Problem
Output every line of the rows below as a Markdown table with two columns: "No." for the row number and "Line" for the line itself. Skip blank lines.

(Rows for locating described items)
▼

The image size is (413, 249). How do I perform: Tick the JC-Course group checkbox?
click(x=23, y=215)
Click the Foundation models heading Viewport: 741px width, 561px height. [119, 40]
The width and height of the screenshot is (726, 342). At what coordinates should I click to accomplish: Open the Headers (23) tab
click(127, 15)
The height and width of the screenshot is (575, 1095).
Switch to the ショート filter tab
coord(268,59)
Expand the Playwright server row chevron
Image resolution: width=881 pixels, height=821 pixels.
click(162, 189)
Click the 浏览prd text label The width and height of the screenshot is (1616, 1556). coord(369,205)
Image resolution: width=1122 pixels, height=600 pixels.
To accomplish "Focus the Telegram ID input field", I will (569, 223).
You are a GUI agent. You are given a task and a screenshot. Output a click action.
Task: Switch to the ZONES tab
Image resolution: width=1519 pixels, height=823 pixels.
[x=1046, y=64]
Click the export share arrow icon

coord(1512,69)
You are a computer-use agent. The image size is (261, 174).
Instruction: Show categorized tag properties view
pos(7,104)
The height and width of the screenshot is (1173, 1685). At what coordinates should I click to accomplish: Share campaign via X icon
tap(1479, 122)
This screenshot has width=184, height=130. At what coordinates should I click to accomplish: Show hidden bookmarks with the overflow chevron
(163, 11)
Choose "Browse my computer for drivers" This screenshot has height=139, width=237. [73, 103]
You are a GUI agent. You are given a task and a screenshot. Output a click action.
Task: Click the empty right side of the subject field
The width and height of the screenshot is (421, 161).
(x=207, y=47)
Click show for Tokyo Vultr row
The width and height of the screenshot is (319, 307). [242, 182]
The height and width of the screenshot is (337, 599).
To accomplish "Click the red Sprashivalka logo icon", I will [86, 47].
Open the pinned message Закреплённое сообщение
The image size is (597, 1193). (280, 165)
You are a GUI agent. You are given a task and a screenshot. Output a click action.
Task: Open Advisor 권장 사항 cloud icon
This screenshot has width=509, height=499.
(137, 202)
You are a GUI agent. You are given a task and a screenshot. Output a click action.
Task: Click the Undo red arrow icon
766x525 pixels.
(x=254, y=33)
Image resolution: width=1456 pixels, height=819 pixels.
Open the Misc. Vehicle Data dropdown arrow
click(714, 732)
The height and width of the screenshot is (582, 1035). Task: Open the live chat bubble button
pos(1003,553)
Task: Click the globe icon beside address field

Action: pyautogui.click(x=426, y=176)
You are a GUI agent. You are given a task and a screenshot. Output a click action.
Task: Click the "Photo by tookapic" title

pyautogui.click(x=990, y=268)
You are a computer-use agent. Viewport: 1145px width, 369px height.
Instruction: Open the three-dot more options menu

▲

Written answer
| No. | Line |
|---|---|
| 1 | The image size is (413, 249). How do I perform: Tick the JC-Course group checkbox? |
| 2 | click(x=23, y=215) |
| 3 | Click the Foundation models heading Viewport: 741px width, 561px height. [119, 40] |
| 4 | The width and height of the screenshot is (726, 342). At what coordinates should I click to accomplish: Open the Headers (23) tab |
| 5 | click(127, 15) |
| 6 | The height and width of the screenshot is (575, 1095). |
| 7 | Switch to the ショート filter tab |
| 8 | coord(268,59) |
| 9 | Expand the Playwright server row chevron |
| 10 | Image resolution: width=881 pixels, height=821 pixels. |
| 11 | click(162, 189) |
| 12 | Click the 浏览prd text label The width and height of the screenshot is (1616, 1556). coord(369,205) |
| 13 | Image resolution: width=1122 pixels, height=600 pixels. |
| 14 | To accomplish "Focus the Telegram ID input field", I will (569, 223). |
| 15 | You are a GUI agent. You are given a task and a screenshot. Output a click action. |
| 16 | Task: Switch to the ZONES tab |
| 17 | Image resolution: width=1519 pixels, height=823 pixels. |
| 18 | [x=1046, y=64] |
| 19 | Click the export share arrow icon |
| 20 | coord(1512,69) |
| 21 | You are a computer-use agent. The image size is (261, 174). |
| 22 | Instruction: Show categorized tag properties view |
| 23 | pos(7,104) |
| 24 | The height and width of the screenshot is (1173, 1685). At what coordinates should I click to accomplish: Share campaign via X icon |
| 25 | tap(1479, 122) |
| 26 | This screenshot has width=184, height=130. At what coordinates should I click to accomplish: Show hidden bookmarks with the overflow chevron |
| 27 | (163, 11) |
| 28 | Choose "Browse my computer for drivers" This screenshot has height=139, width=237. [73, 103] |
| 29 | You are a GUI agent. You are given a task and a screenshot. Output a click action. |
| 30 | Task: Click the empty right side of the subject field |
| 31 | The width and height of the screenshot is (421, 161). |
| 32 | (x=207, y=47) |
| 33 | Click show for Tokyo Vultr row |
| 34 | The width and height of the screenshot is (319, 307). [242, 182] |
| 35 | The height and width of the screenshot is (337, 599). |
| 36 | To accomplish "Click the red Sprashivalka logo icon", I will [86, 47]. |
| 37 | Open the pinned message Закреплённое сообщение |
| 38 | The image size is (597, 1193). (280, 165) |
| 39 | You are a GUI agent. You are given a task and a screenshot. Output a click action. |
| 40 | Task: Open Advisor 권장 사항 cloud icon |
| 41 | This screenshot has width=509, height=499. |
| 42 | (137, 202) |
| 43 | You are a GUI agent. You are given a task and a screenshot. Output a click action. |
| 44 | Task: Click the Undo red arrow icon |
| 45 | 766x525 pixels. |
| 46 | (x=254, y=33) |
| 47 | Image resolution: width=1456 pixels, height=819 pixels. |
| 48 | Open the Misc. Vehicle Data dropdown arrow |
| 49 | click(714, 732) |
| 50 | The height and width of the screenshot is (582, 1035). Task: Open the live chat bubble button |
| 51 | pos(1003,553) |
| 52 | Task: Click the globe icon beside address field |
| 53 | Action: pyautogui.click(x=426, y=176) |
| 54 | You are a GUI agent. You are given a task and a screenshot. Output a click action. |
| 55 | Task: Click the "Photo by tookapic" title |
| 56 | pyautogui.click(x=990, y=268) |
| 57 | You are a computer-use agent. Viewport: 1145px width, 369px height. |
| 58 | Instruction: Open the three-dot more options menu |